Please recast everything from the line containing "How do I perform: Click the arrowhead" down to the end of the entries below as a JSON list of strings, one string per line, with blank lines left out. Leave the pictures out of the answer.

• **Given information**

^^^^^^^^^^^^^^^^

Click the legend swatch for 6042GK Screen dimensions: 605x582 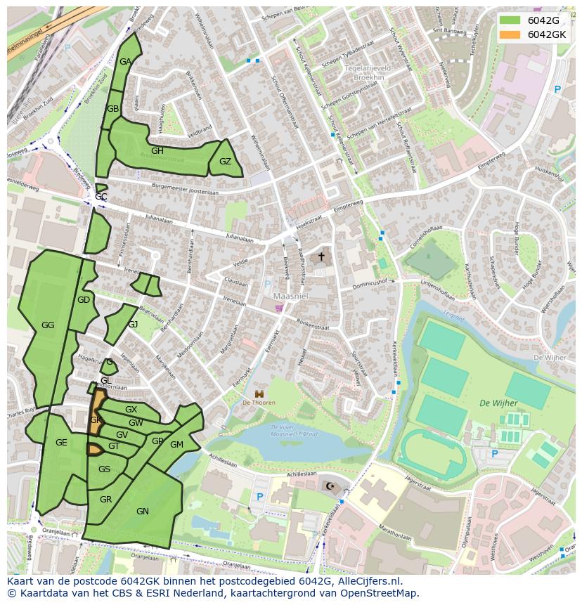[x=511, y=34]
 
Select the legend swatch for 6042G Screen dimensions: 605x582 [x=511, y=20]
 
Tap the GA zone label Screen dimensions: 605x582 [x=125, y=62]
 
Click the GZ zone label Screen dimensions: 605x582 [x=225, y=162]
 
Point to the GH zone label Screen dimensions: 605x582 [x=157, y=151]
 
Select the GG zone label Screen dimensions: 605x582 [x=48, y=325]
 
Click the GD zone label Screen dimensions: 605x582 [x=84, y=300]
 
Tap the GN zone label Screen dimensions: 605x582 [x=143, y=512]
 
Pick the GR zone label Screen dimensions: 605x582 [x=105, y=500]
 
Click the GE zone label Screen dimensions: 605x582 [x=61, y=443]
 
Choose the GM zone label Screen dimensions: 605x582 [x=176, y=444]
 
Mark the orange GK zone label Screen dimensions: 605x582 [x=96, y=419]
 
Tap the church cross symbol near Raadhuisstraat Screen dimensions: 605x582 [x=321, y=256]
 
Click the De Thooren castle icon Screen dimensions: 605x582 [x=259, y=393]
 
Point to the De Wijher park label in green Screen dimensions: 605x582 [x=498, y=403]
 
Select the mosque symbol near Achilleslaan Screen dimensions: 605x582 [x=330, y=486]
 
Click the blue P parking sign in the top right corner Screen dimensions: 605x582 [x=557, y=90]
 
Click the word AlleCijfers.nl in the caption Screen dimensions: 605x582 [x=368, y=581]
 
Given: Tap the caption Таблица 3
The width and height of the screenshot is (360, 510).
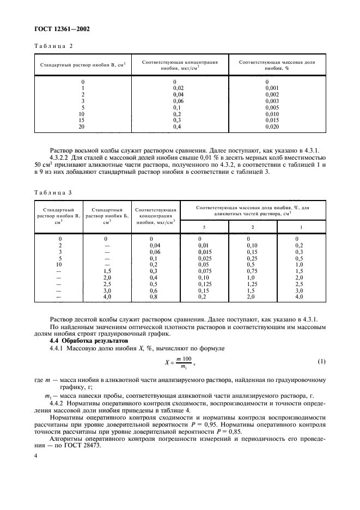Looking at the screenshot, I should [54, 192].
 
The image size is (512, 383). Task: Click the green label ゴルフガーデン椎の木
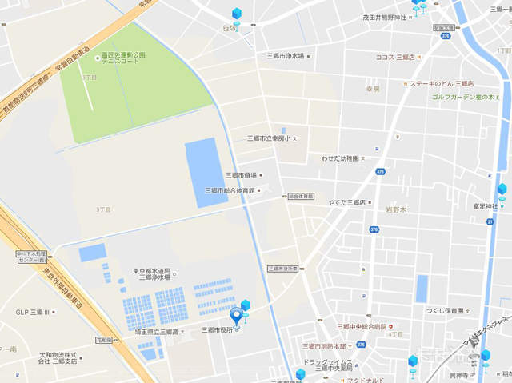(x=465, y=96)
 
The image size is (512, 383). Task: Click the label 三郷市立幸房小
(x=269, y=139)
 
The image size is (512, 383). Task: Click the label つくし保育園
(x=444, y=310)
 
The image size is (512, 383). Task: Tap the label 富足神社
(x=486, y=206)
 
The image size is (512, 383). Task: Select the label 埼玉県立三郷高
(x=157, y=331)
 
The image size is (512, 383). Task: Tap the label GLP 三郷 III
(x=32, y=313)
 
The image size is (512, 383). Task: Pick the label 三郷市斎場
(x=241, y=174)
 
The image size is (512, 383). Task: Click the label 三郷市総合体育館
(x=230, y=190)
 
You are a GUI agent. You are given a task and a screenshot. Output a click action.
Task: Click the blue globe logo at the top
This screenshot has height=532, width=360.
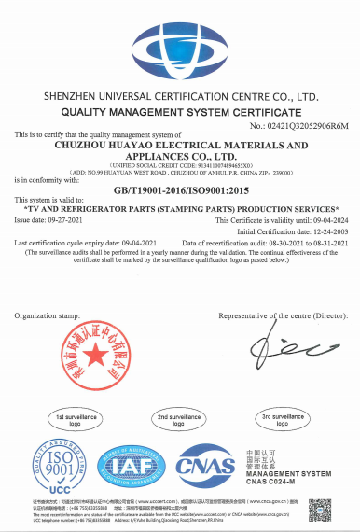[181, 43]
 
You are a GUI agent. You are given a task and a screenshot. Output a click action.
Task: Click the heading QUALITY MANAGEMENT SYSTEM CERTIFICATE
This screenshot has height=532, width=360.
[181, 110]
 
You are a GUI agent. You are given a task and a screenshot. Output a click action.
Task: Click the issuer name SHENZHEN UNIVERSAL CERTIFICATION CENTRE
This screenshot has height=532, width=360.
[181, 96]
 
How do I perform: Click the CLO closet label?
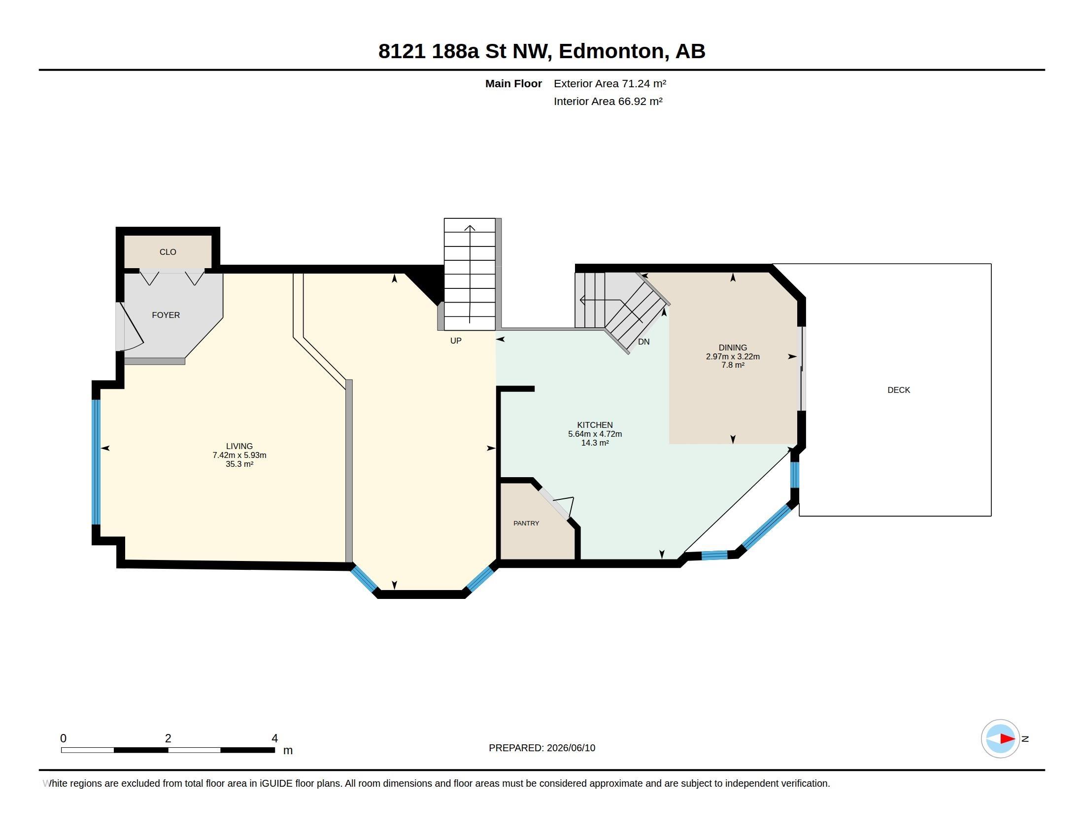[168, 252]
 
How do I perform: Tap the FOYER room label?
[166, 315]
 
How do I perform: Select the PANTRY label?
[526, 523]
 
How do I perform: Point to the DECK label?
[898, 390]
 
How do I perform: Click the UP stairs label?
[456, 341]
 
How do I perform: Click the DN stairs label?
[644, 342]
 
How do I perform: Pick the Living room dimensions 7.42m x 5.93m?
[239, 455]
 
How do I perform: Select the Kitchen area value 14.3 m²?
[595, 443]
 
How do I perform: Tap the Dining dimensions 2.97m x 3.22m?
[733, 356]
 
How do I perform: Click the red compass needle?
[1008, 739]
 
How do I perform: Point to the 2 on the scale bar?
[168, 738]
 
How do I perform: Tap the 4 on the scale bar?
[274, 738]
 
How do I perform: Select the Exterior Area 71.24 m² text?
[610, 83]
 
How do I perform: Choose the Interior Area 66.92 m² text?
[608, 101]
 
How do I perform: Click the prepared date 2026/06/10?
[571, 748]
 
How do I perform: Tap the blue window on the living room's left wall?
[96, 462]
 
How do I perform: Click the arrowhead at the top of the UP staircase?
[470, 228]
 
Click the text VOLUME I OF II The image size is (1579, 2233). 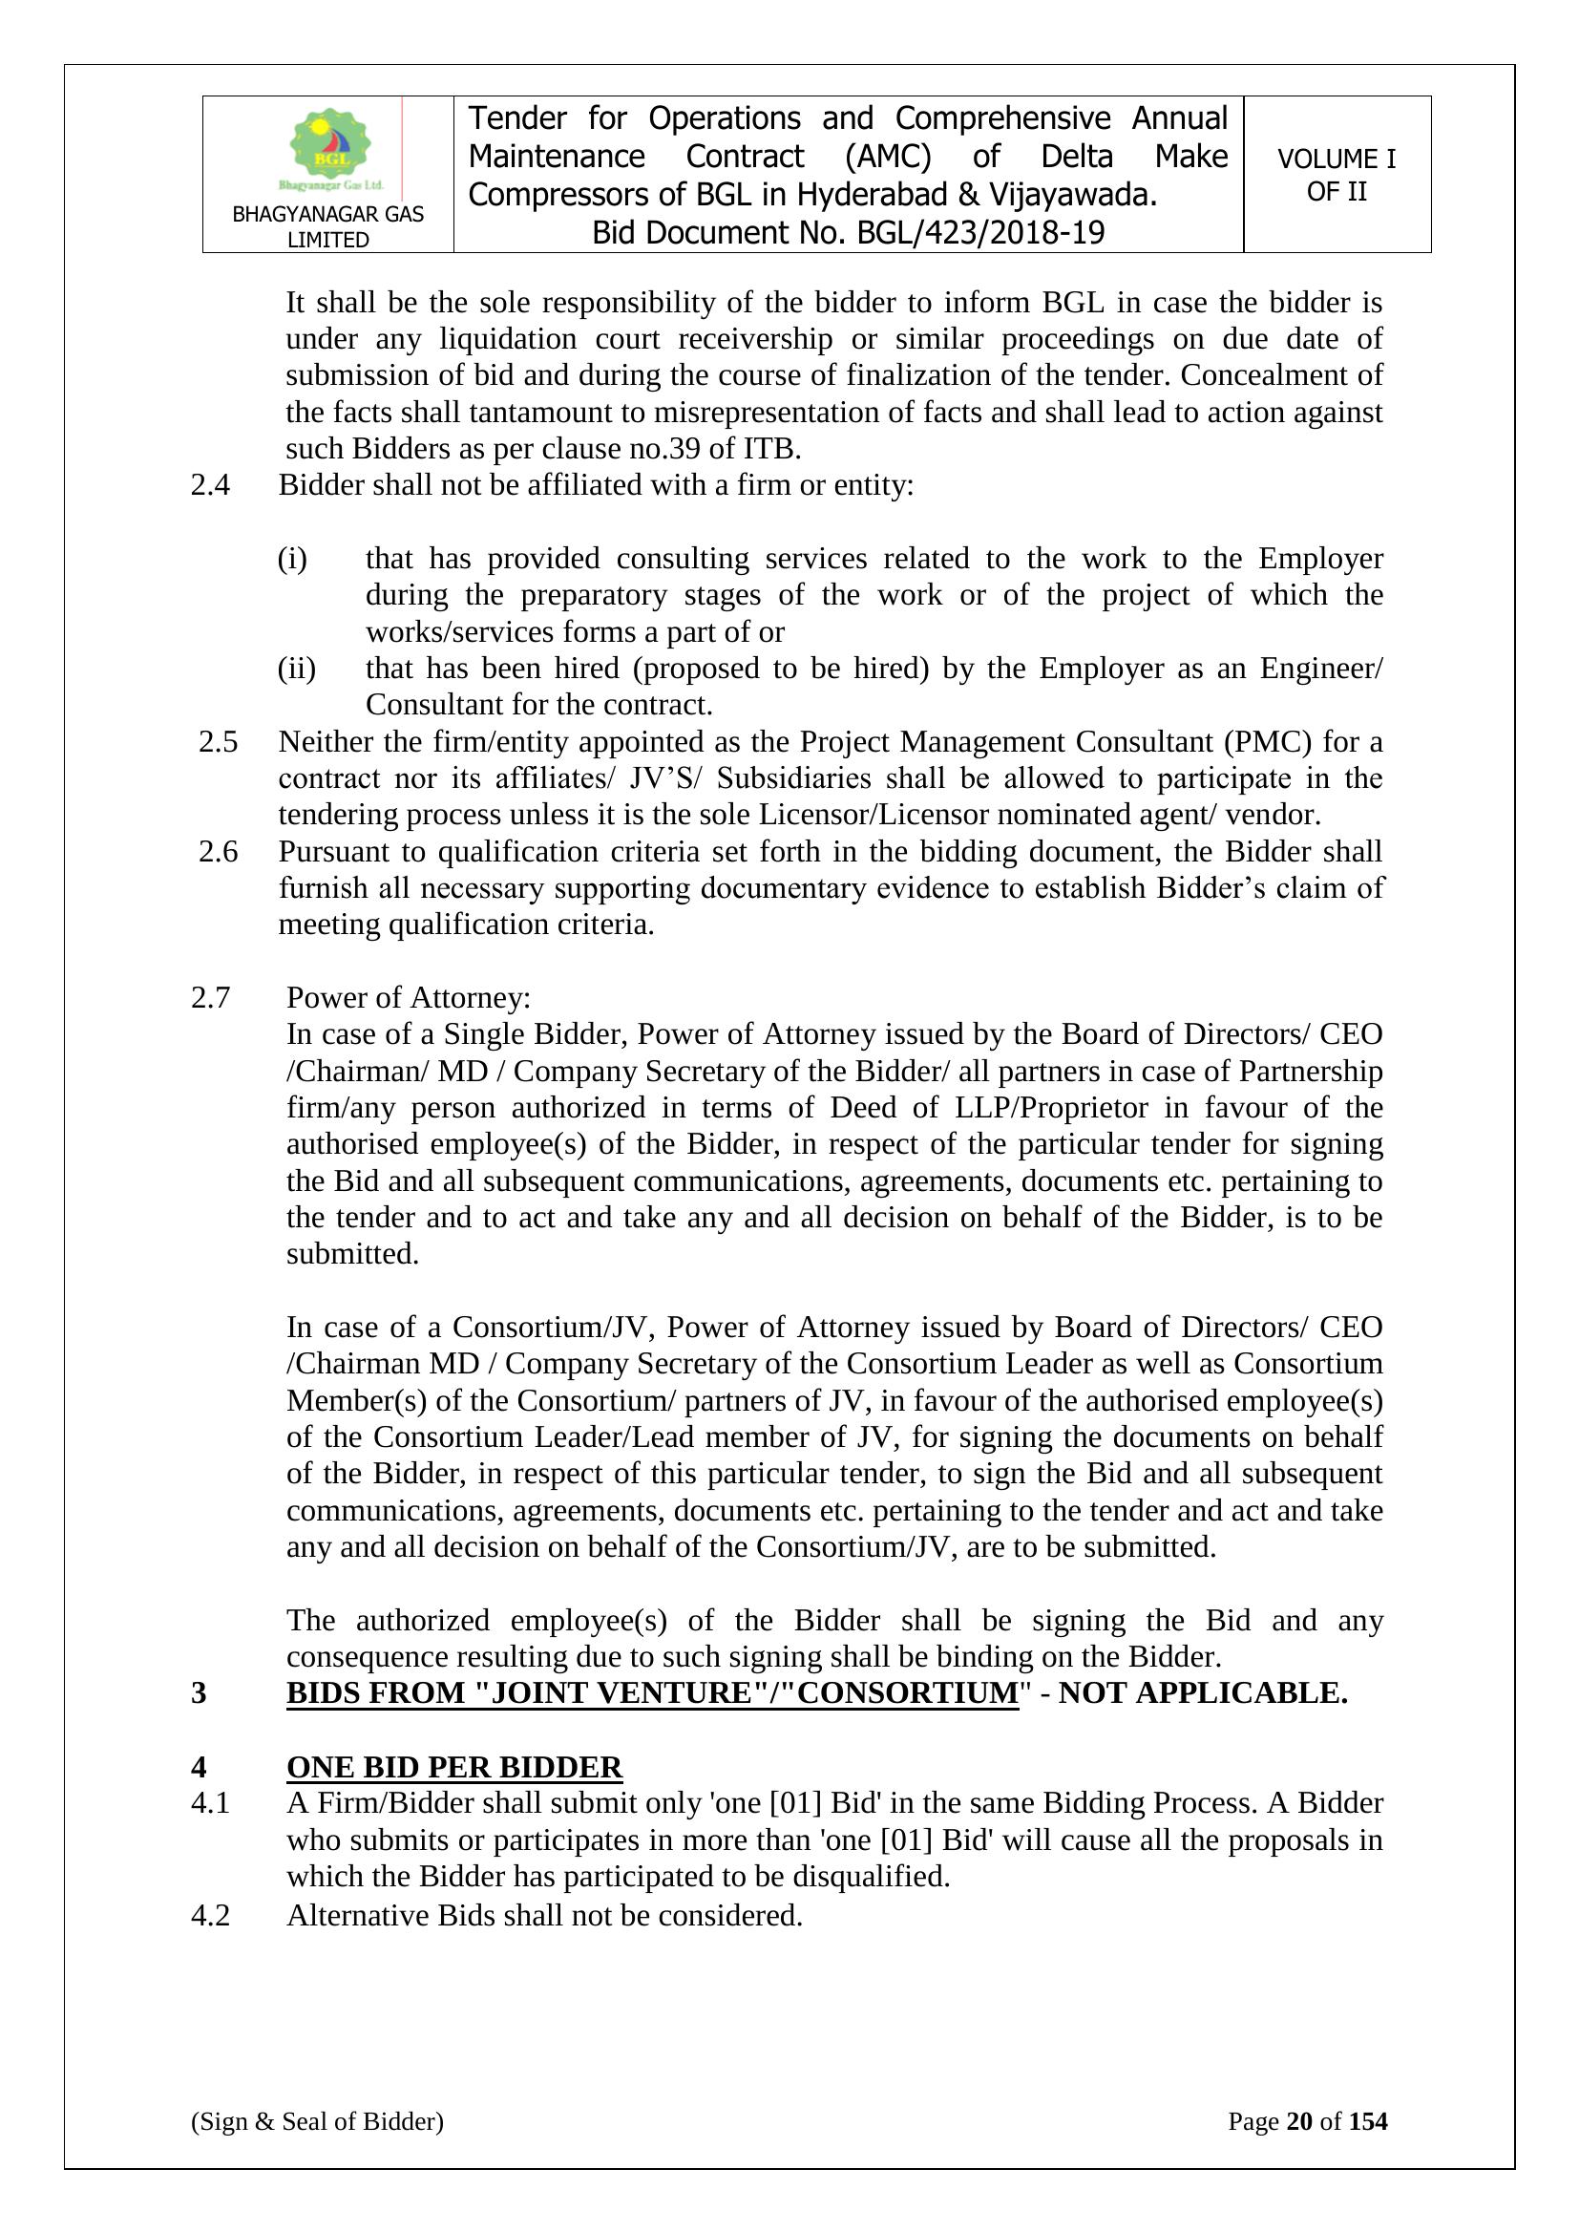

^^^^^^^^^^^^^^^^

• **Answer for this exercise**
[
  "How do I perform: Click the arrowhead at the top of the UP staircase?",
  "[470, 228]",
  "Click the text VOLUME I OF II The image size is (1579, 2233). "
]